Based on the phase diagram of multi component system, the gas reservoirs can be divided into dry gas, wet gas, or condensate reservoirs.

Figure shows a phase diagram for a multi-component system. Within the phase diagram, the dotted lines represent the percentage of liquid as pressure and temperature are changed within the two-phase diagram. Point C represents the critical point and CT represents cricondentherm. The two vertical lines beginning from point C and CT respectively, separate the condensate reservoir from the gas reservoir.

Both the wet and dry gas reservoirs are represented by point A. AA' represents the phase behavior in the reservoir. As the reservoir pressure is depleted, under isothermal conditions, the path AA' is followed in the reservoir. The path AA' never intersects the two-phase diagram and, hence, throughout the depletion process, the reservoir fluid (gas) remains under single-phase flow conditions.

The path from reservoir to separator is represented by changes in the temperature. Typically, as the reservoir gas i brought to the surface, both pressure and temperature are reduced. If the path from reservoir to separator is represented by AA'', we call the reservoir a wet gas reservoir. This is because the reservoir fluid will produce liquid at the surface.

If the path from reservoir to separator is represented by AA''', we call this a dry gas reservoir. Both the initial reservoir stage, as well as the final stage at separator conditions, is outside the two-phase envelope. This is the easiest type of reservoir to produce and, for a depletion type of mechanism, has a recovery of 80 to 90%. In most cases, a dry gas reservoir represents very lean composition of gas with gas gravity less than 0.6 and comprised of mostly methane.

Condensate reservoir behavior is represented by the flow path BB'. Condensate reservoirs are initially present as single-phase gas in the reservoir.
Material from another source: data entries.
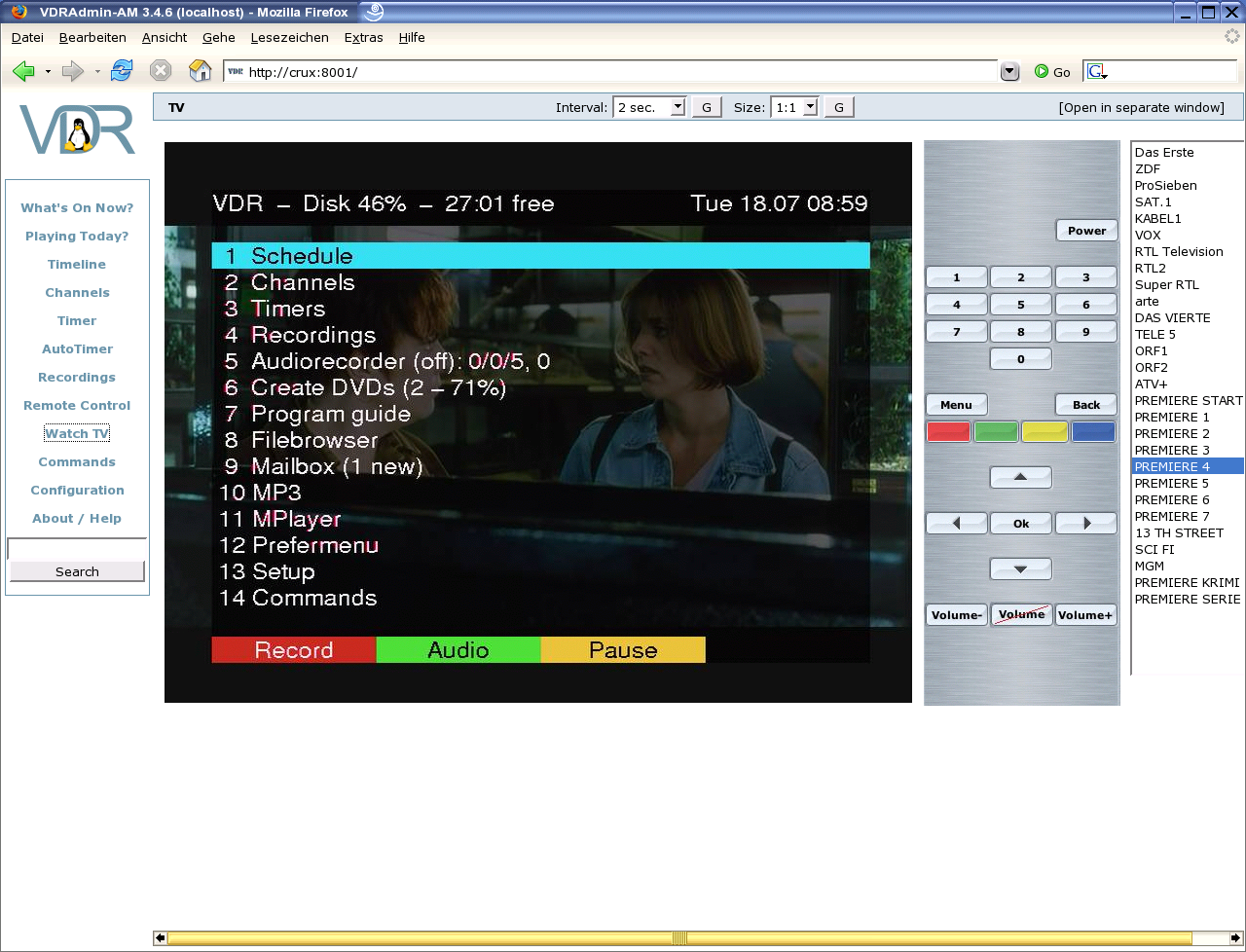Screen dimensions: 1246x952
Task: Click Open in separate window link
Action: point(1141,107)
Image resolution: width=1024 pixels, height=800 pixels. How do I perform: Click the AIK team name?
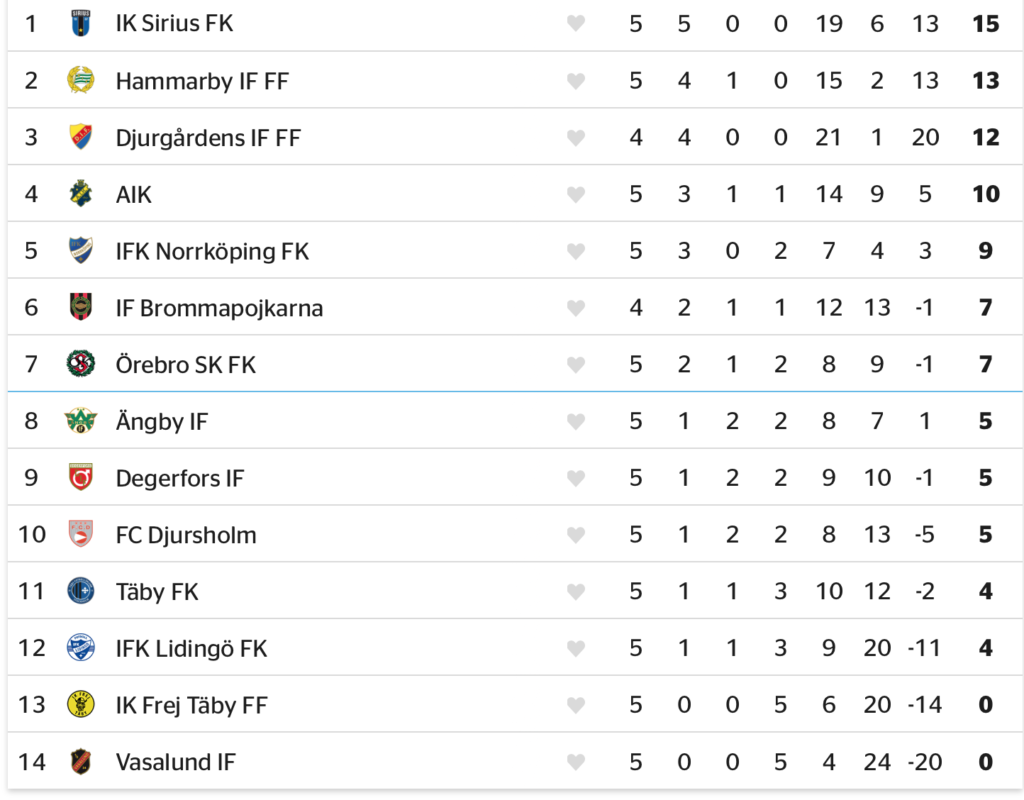point(134,194)
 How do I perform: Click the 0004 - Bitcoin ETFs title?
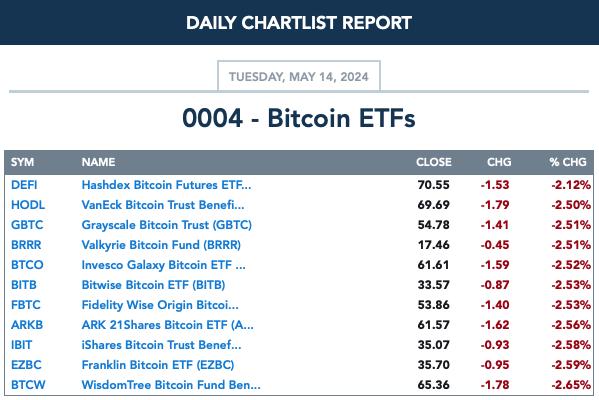tap(299, 118)
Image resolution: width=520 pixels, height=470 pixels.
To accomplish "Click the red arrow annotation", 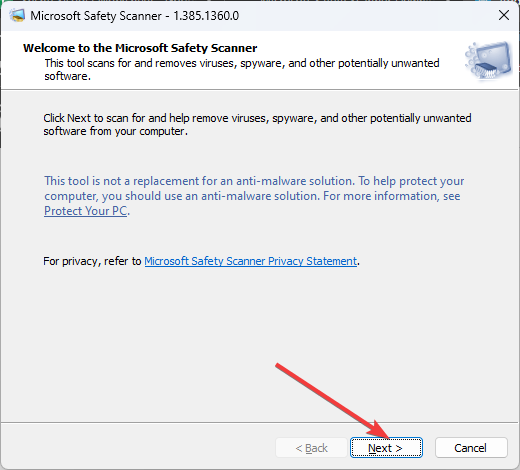I will (x=332, y=401).
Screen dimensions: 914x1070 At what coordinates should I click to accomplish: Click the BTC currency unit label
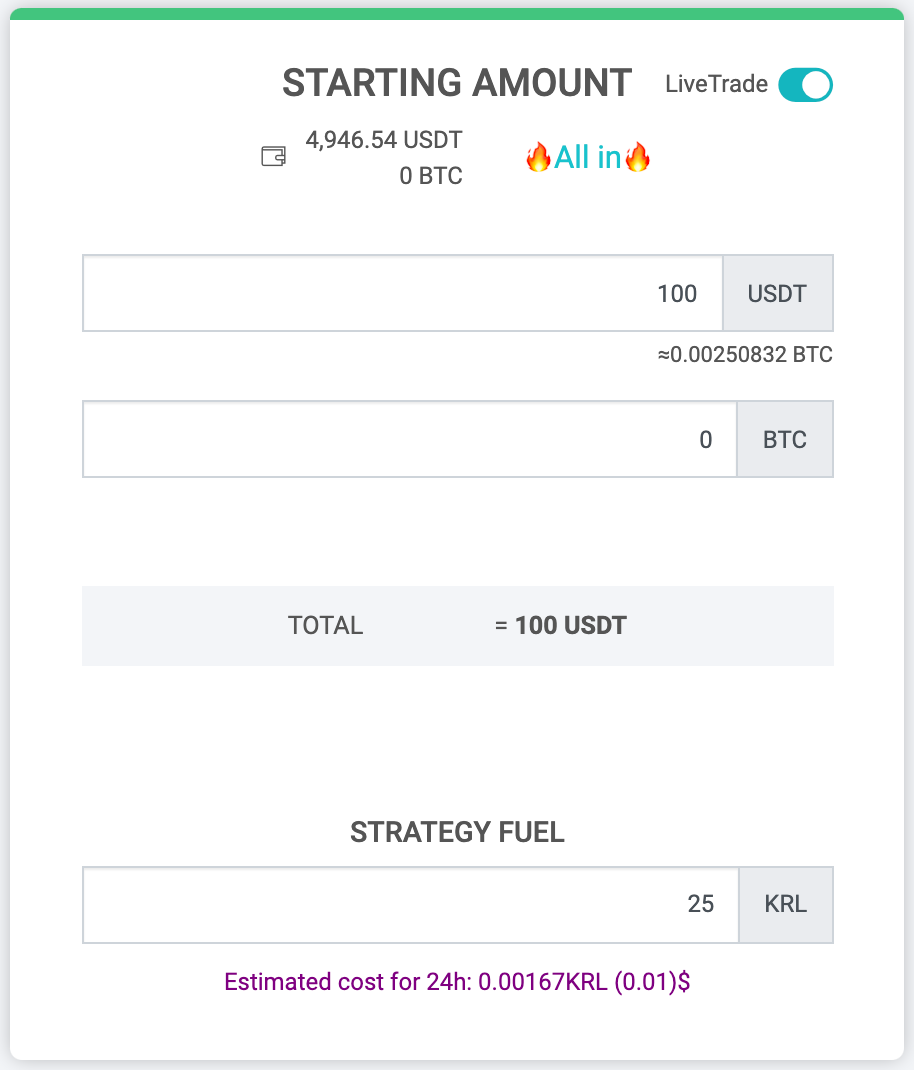pos(785,439)
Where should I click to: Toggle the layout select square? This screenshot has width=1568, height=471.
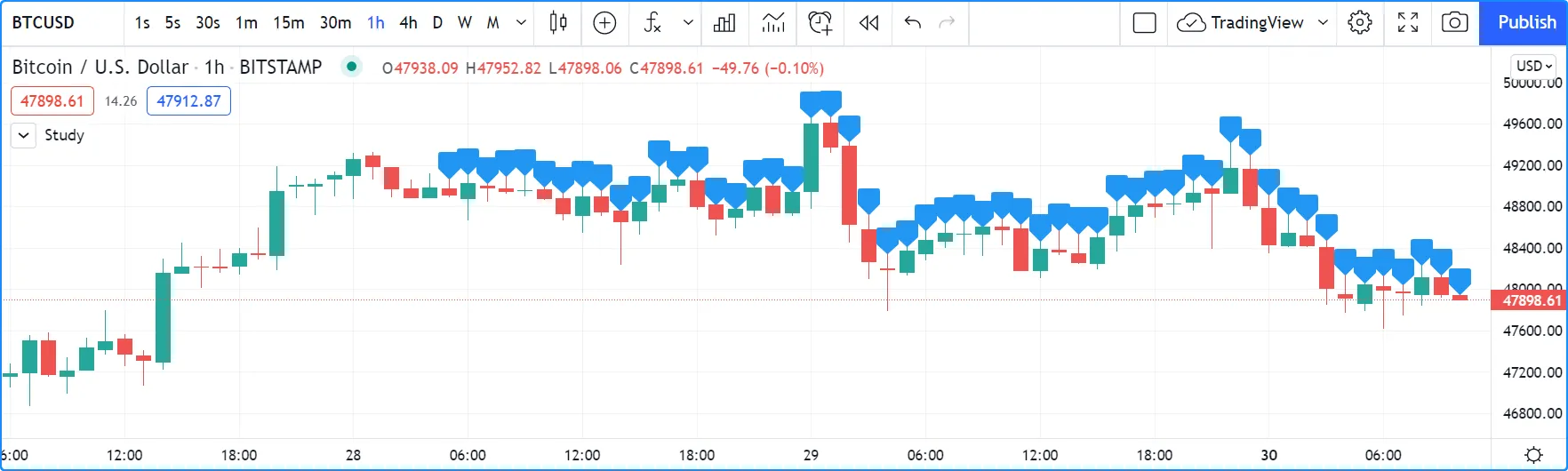point(1144,23)
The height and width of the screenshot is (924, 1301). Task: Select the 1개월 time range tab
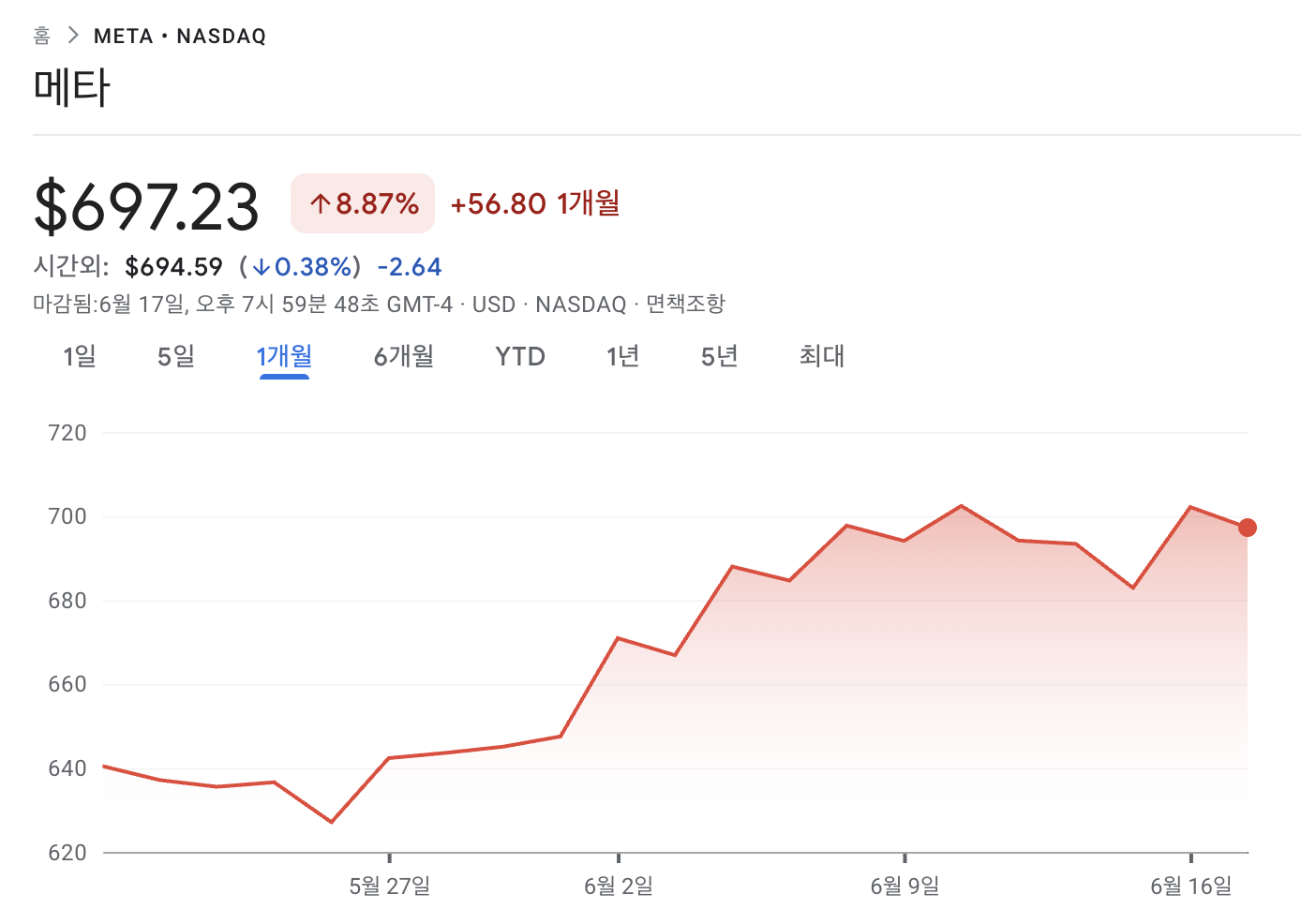(x=284, y=356)
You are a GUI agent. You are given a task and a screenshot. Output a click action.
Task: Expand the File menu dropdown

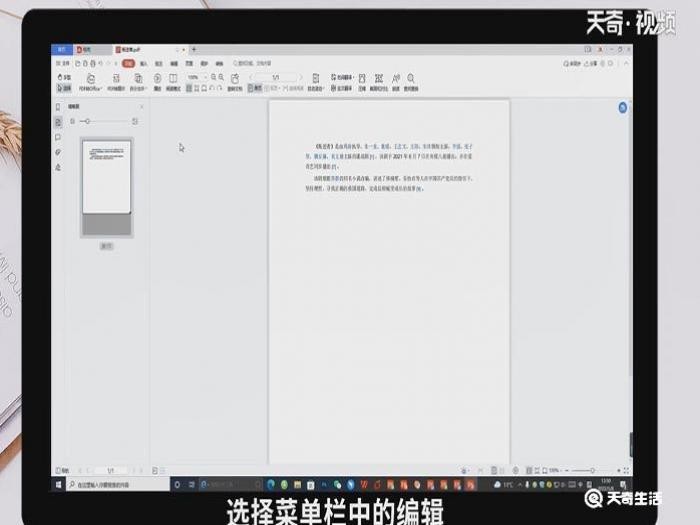click(65, 63)
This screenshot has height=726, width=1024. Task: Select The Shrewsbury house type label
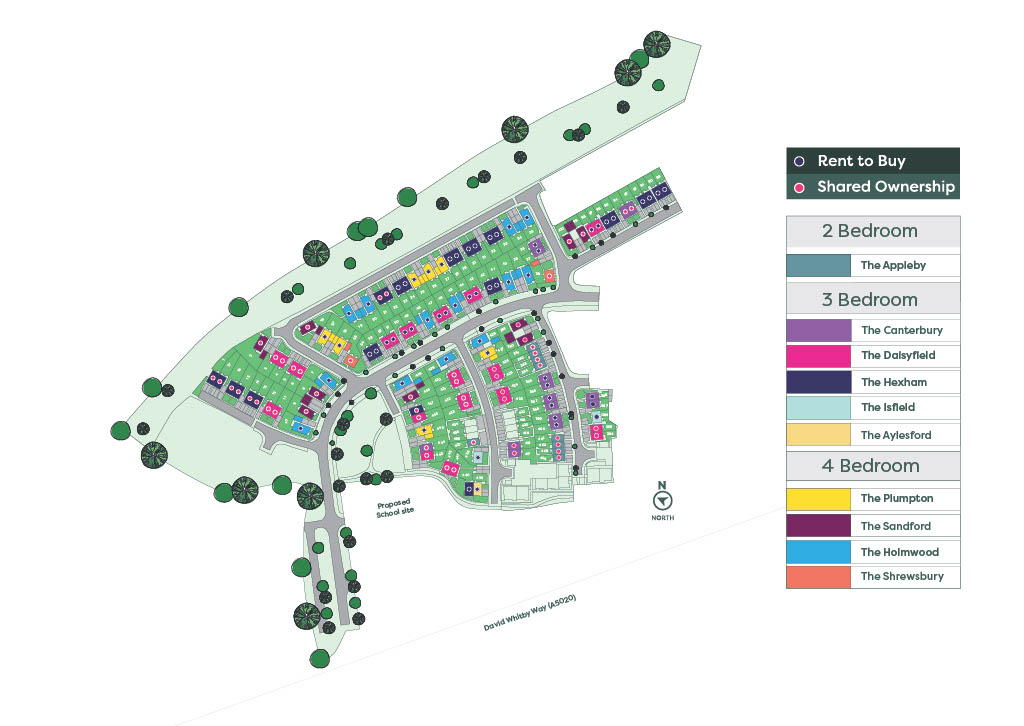pos(902,576)
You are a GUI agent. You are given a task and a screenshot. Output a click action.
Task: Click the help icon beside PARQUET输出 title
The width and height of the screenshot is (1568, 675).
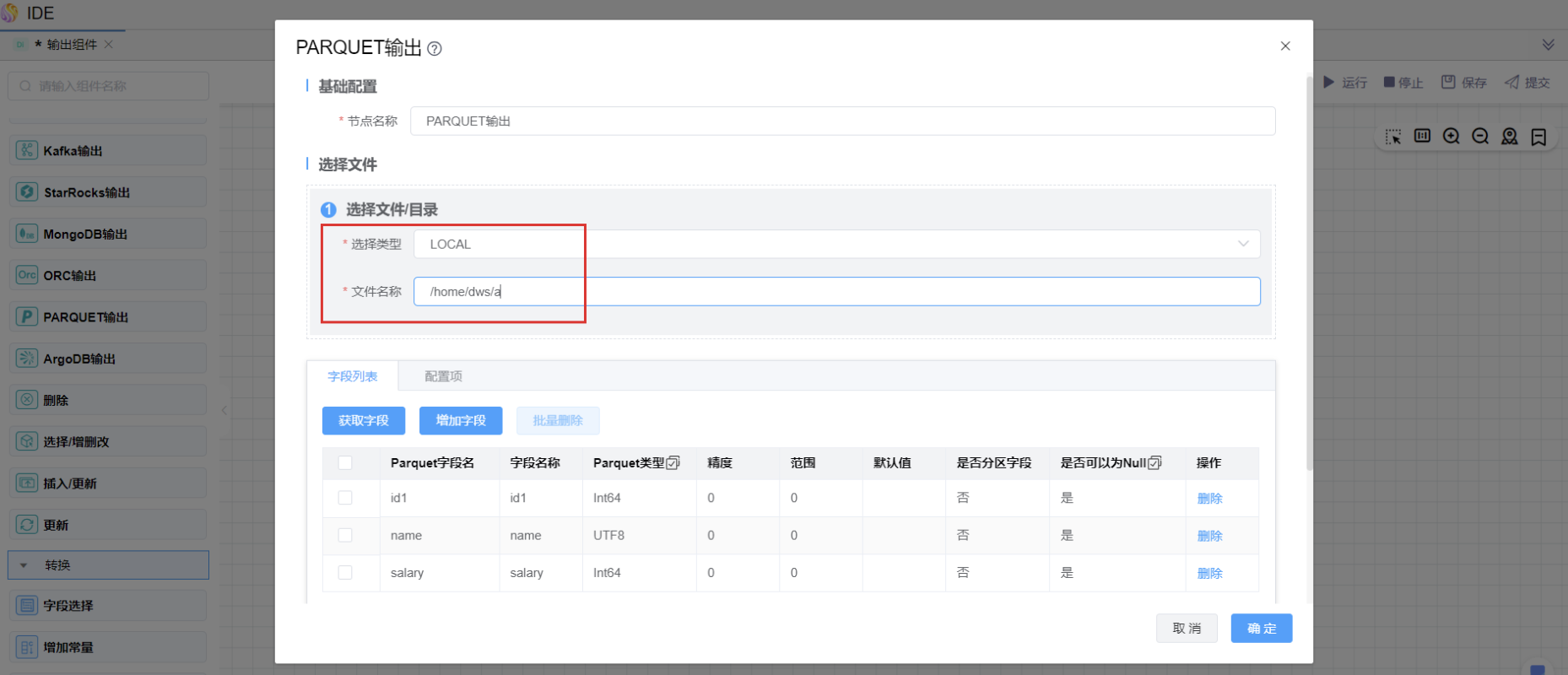coord(435,49)
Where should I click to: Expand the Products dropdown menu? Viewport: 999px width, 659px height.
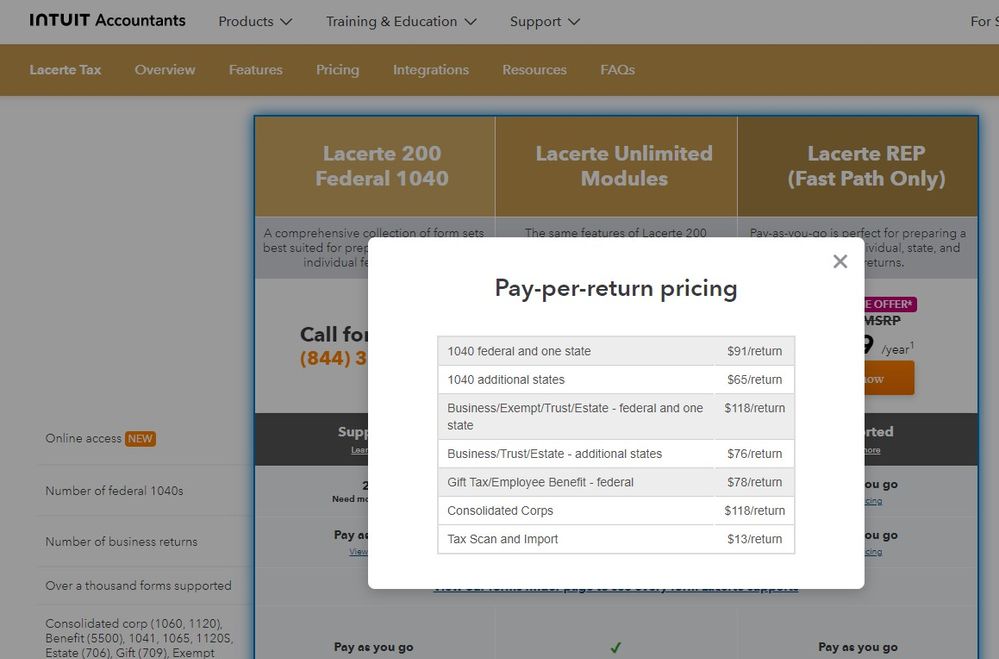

The phase diagram for condensate reservoirs indicates that the original reservoir temperature is higher than the critical point but lower than the cricondentherm. As the reservoir pressure is depleted, the pressure path passes through the dew-point curve resulting in the dropping of liquids, heavier components, which are commercially valuable. As the pressure depletes, more and more liquid drops out of the system. In addition, due to changes in the composition of the remaining fluid in the reservoir, the two-phase diagram shifts to the right, making it difficult to recover dropped liquid. If the composition in the reservoir would remain the same, the line BB' would eventually intersect the dew-point line below it and all the liquid would vaporize again. Unfortunately, as the composition gets heavier in the reservoir, the two-phase diagram shifts to the right, making it difficult for line BB' to intersect the dew-point line again. The process of liquid dropping as the pressure is reduced is called retrograde condensation.